Roughly 83 percent of American adults drink coffee regularly, adding up to an impressive 587 million cups of java consumed per day. How many of those coffees are actually good is another question altogether. Consistently excellent espresso can be rare, even if a brewer is regularly making it.
That is, unless you’re thinking like a scientist. Christopher Hendon, Ph.D., assistant professor of computational materials and chemistry at the University of Oregon, is part of a team of scientists doing just that. On Thursday, at the 255th National Meeting and Exposition of the American Chemical Society in New Orleans, Hendon and his team are presenting what they claim is the best method for making reproducible, delicious espresso coffee. Chemistry plays a major role in creating a great cup of joe, but physics and mathematics are especially important. Hendon would know — his nickname in the academic world is “Dr. Coffee.”

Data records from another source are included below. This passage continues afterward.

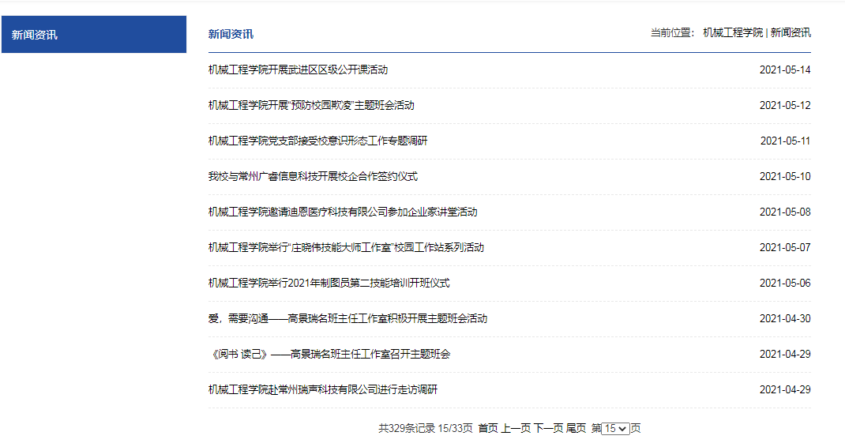Expand the page number dropdown showing 15
This screenshot has height=447, width=845.
pyautogui.click(x=615, y=428)
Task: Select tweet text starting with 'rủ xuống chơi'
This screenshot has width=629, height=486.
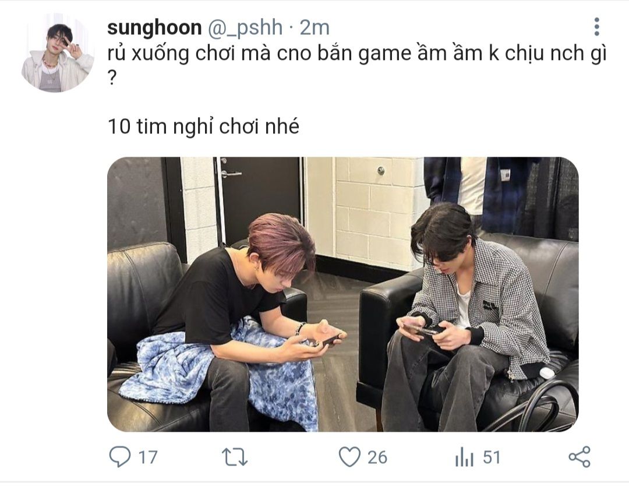Action: (x=356, y=54)
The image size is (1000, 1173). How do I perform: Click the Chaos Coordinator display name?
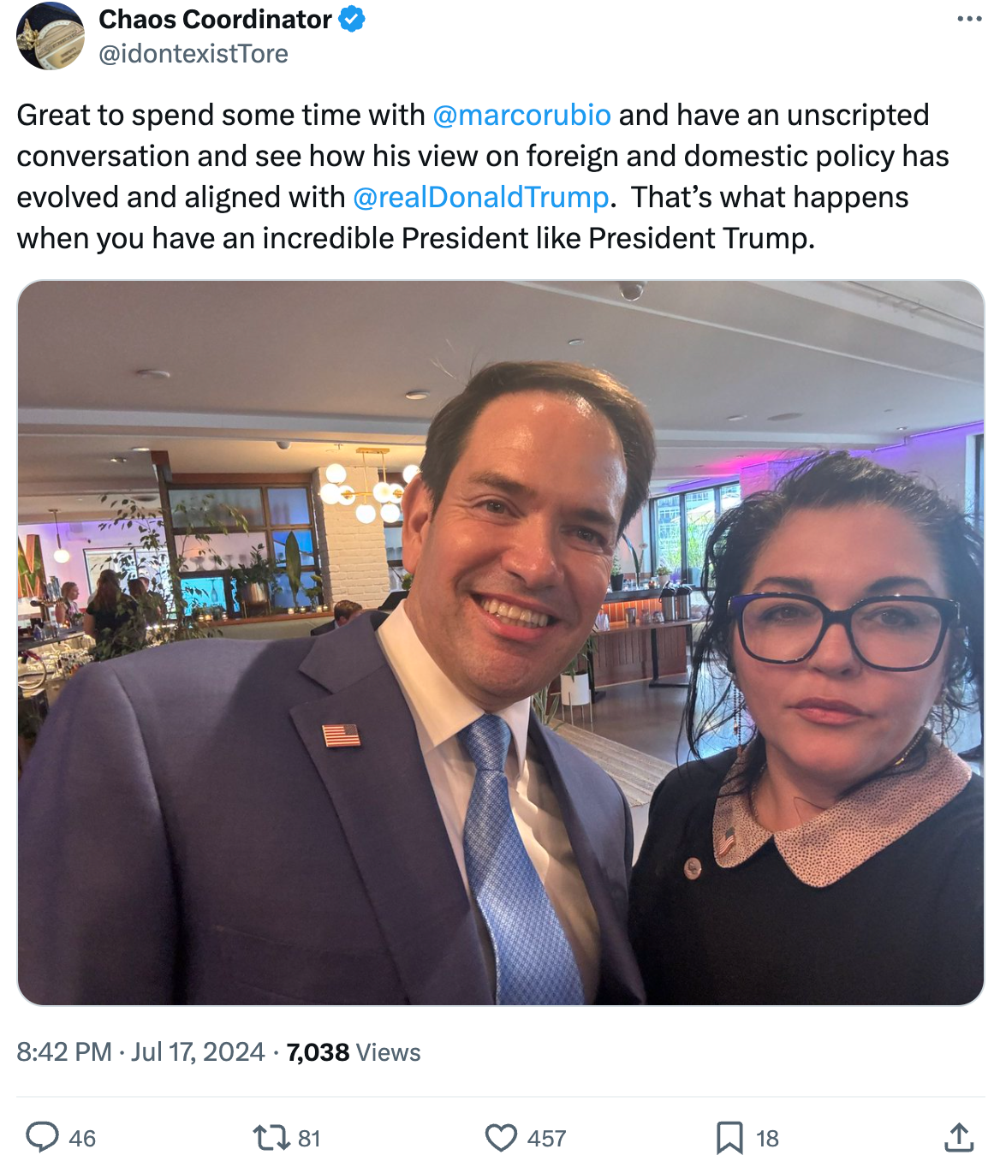coord(215,19)

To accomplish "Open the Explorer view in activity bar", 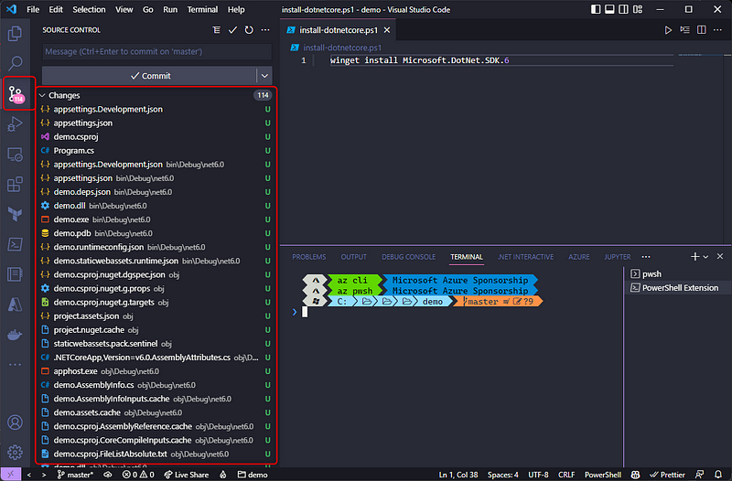I will 15,35.
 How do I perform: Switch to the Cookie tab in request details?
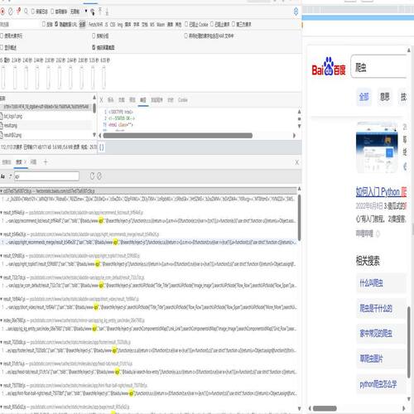[183, 100]
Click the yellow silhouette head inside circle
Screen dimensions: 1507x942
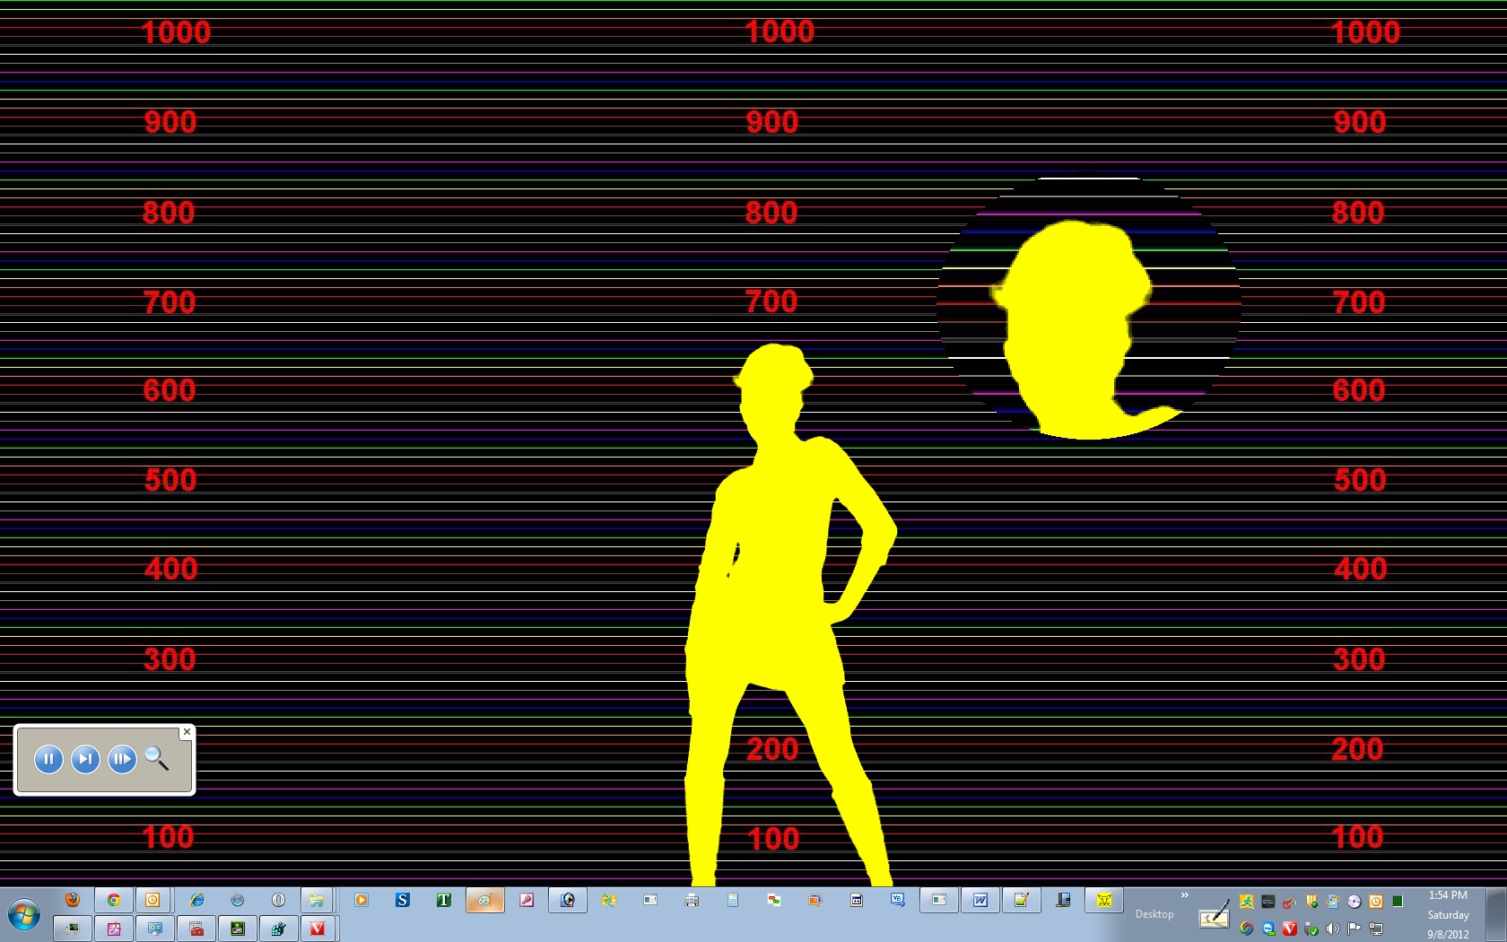click(x=1072, y=314)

“The most important thing someone can do to vastly improve their brewing is to use a scale to weigh the mass of coffee and water used in brewing,” Hendon tells Inverse. “There is a complex relationship between grind size, mass, brew time, and overall cup quality. The best thing for people to do is to locate each variable systematically.”
The most important variables that affect the reproducibility of coffee, he says, are the water, the freshness of the beans, the process of grinding, and the way all those components are mixed together.
Because water “hardness” varies throughout the U.S., the flavor profiles of the resulting coffee will vary, too, even if the same beans are used every time. Hard water, which has high levels of magnesium and calcium, results in brews with a stronger flavor than soft water because caffeine compounds stick to the magnesium during the brewing process.
“Something that really matters is how much bicarbonate is dissolved in the water — how hard the water is,” says Hendon. “Actually, hardness is not technically correct, because that is a measurement of both the calcium and bicarbonate concentrations, but the point is that high buffering water will mute the acids in the coffee. We like the acidic flavors, so we usually want water with lower bicarbonate concentrations.”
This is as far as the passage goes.